By Mark Colley
When Ty Hamilton isn’t at the baseball field, catching flies in the outfield and pumping a top-tier curveball and changeup past hitters, he’s doing one of three things: fishing, hunting or playing video games.
Right now, he’s playing a lot of MLB The Show 22, with a side of NBA 2K23, on his new PS5. “I’ve been wearing it out,” Hamilton said.
He’s adamant, however, that he won’t fish in the cold. Ice fishing? Not a chance.
Hamilton had to endure the cold at the Canadian Futures Showcase at RCGT Park in Ottawa last week, where he was one of 140 top high school prospects from across Canada playing in front of MLB scouts and college recruiters.

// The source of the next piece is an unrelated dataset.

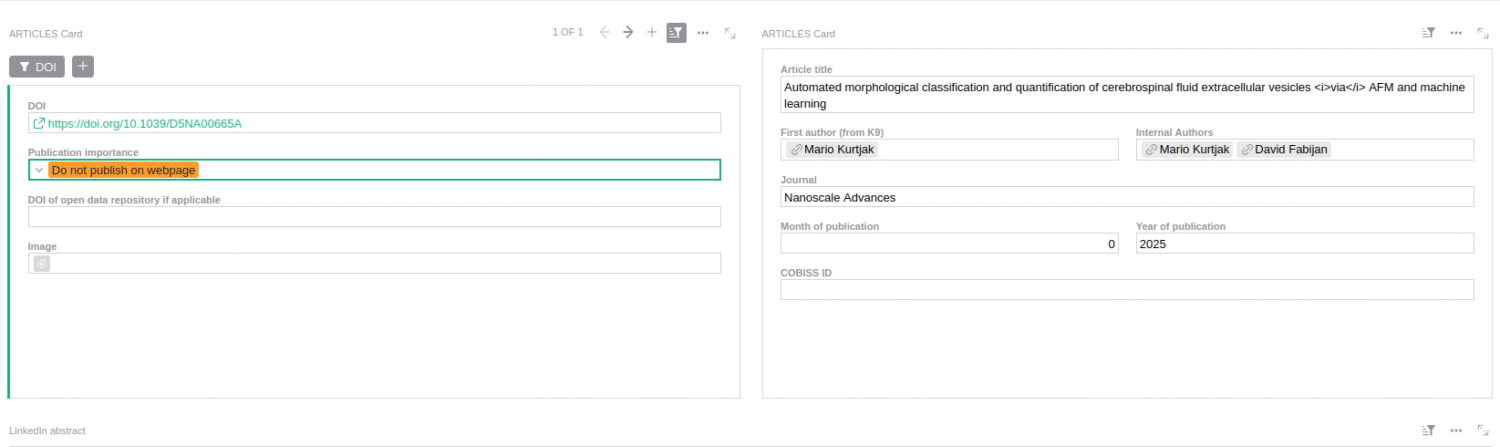The width and height of the screenshot is (1500, 447).
Task: Toggle filter icon on LinkedIn abstract panel
Action: 1429,430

Hamilton, 18, was one of four players from Ottawa’s Watson Elite Baseball program at the showcase. Catcher Sam Byers, first baseman Tyler Bono and pitcher Sam McKay also attended.
Hamilton went 3-for-12 at the showcase, walking once. His shining moment came in his team’s Sept. 23 win, when he singled in a run and scored twice on a wild pitch, exhibiting his speed on the basepaths.

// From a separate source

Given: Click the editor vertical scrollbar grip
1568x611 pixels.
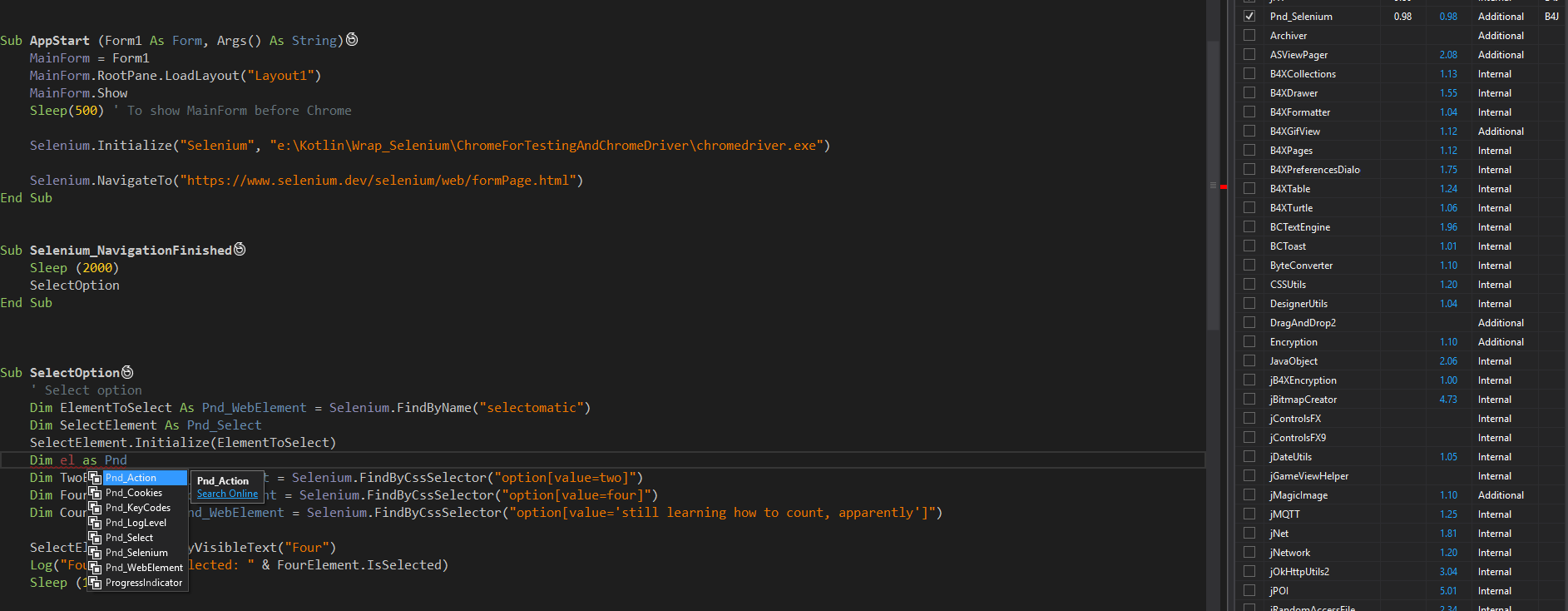Looking at the screenshot, I should click(1213, 185).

But he said speed is not the biggest part of his game.
“I think I really excel out [in centre field], but obviously speed plays a big part in defence in the outfield,” Hamilton said. “If I can get the bat going a little bit better, I can be really good in this game and hopefully it happens in the next little bit.”
Hamilton also appeared in the prospects game, walking once and striking out once.

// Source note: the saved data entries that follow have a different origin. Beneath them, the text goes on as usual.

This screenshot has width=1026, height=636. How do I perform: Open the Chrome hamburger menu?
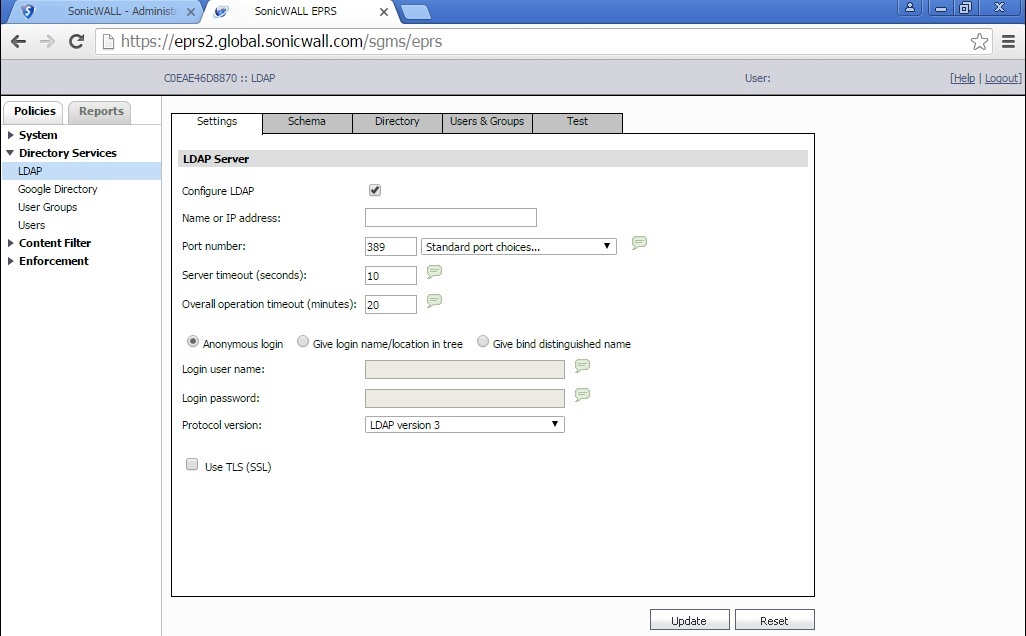click(x=1008, y=42)
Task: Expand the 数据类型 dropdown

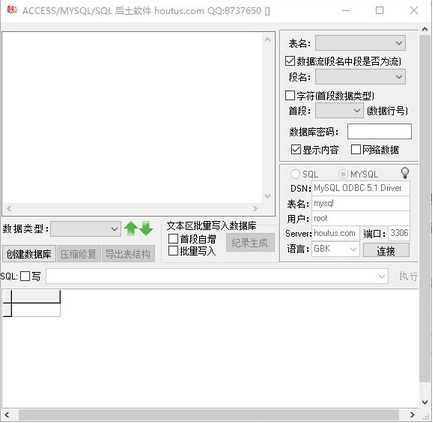Action: pos(86,229)
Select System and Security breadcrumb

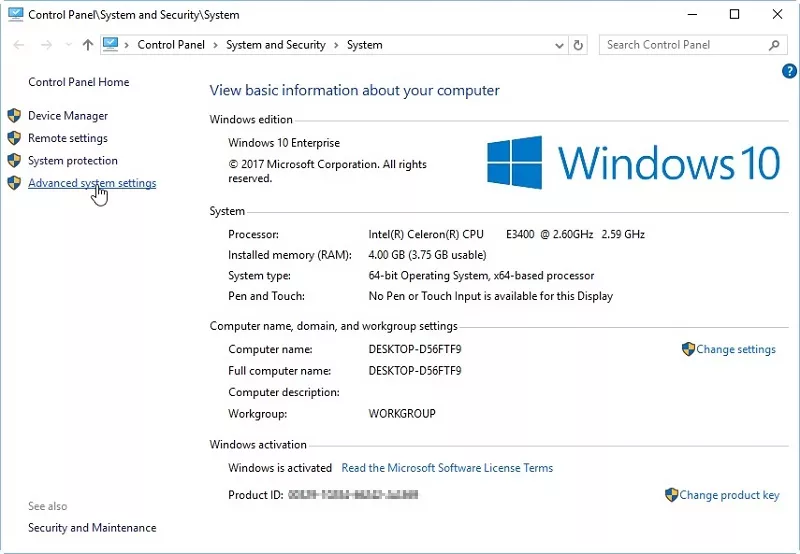276,45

While he didn’t pitch at the showcase, Hamilton said he’d like to keep playing on both sides of the ball at the next level.
Hamilton started playing when he was three, following in the footsteps of his dad Greg, who is head coach and director of the Canada men’s national team. He played baseball in Orleans growing up and currently plays for the Canadian men’s junior national team.
Byers, a 16-year-old catcher, also began playing baseball at an early age and is currently a Grade 12 student at Cairine Wilson Secondary School in Orleans. He said his catching ability comes from playing goalie in hockey, which he still plays.
“I get to control the pace of the game, what goes on,” Byers said. “I get kind of behind the scenes when I’m catching, so I prefer to be there instead of out in the field.”
As a catcher, he described his style of game-calling as “aggressive.”
“I like to get ahead of the guys. Attack with fastballs, and then we can go to the other stuff, and then we can work in changeups and breaking balls,” Hamilton explained.
What stood out to Byers about baseball instead of hockey, volleyball and basketball, which he also plays, is the tough mental aspect.
“The best players have the worst days and then, at the end of the day, you just wipe it all off and it goes to tomorrow,” he said. “You just have to shake it off and do your best the next day and you can’t let those things sit in your head.”
At the showcase, Byers went 0-for-3 with four walks, two runs scored and a stolen base.
Byers said he may take a gap year next year, although he’s not certain of his plans yet. He said he’s spoken with a few schools and has his eyes on the University of British Columbia, as well as some junior colleges in the United States. He wants to major in something that can get him into a front office.
Hamilton, currently taking a gap year, said he wants to play on the west coast, although he’s still enjoying his current opportunity with the Canadian men’s junior team.
“It’s really exciting right now,” said Hamilton, who played in the U-18 World Cup earlier this month. “I get to go to Florida, Dominican, just travel the world … It’s been great, not only life-wise but baseball-wise. I’ve improved a lot, I think, and I don’t think I’d be where I am today without the national team program.”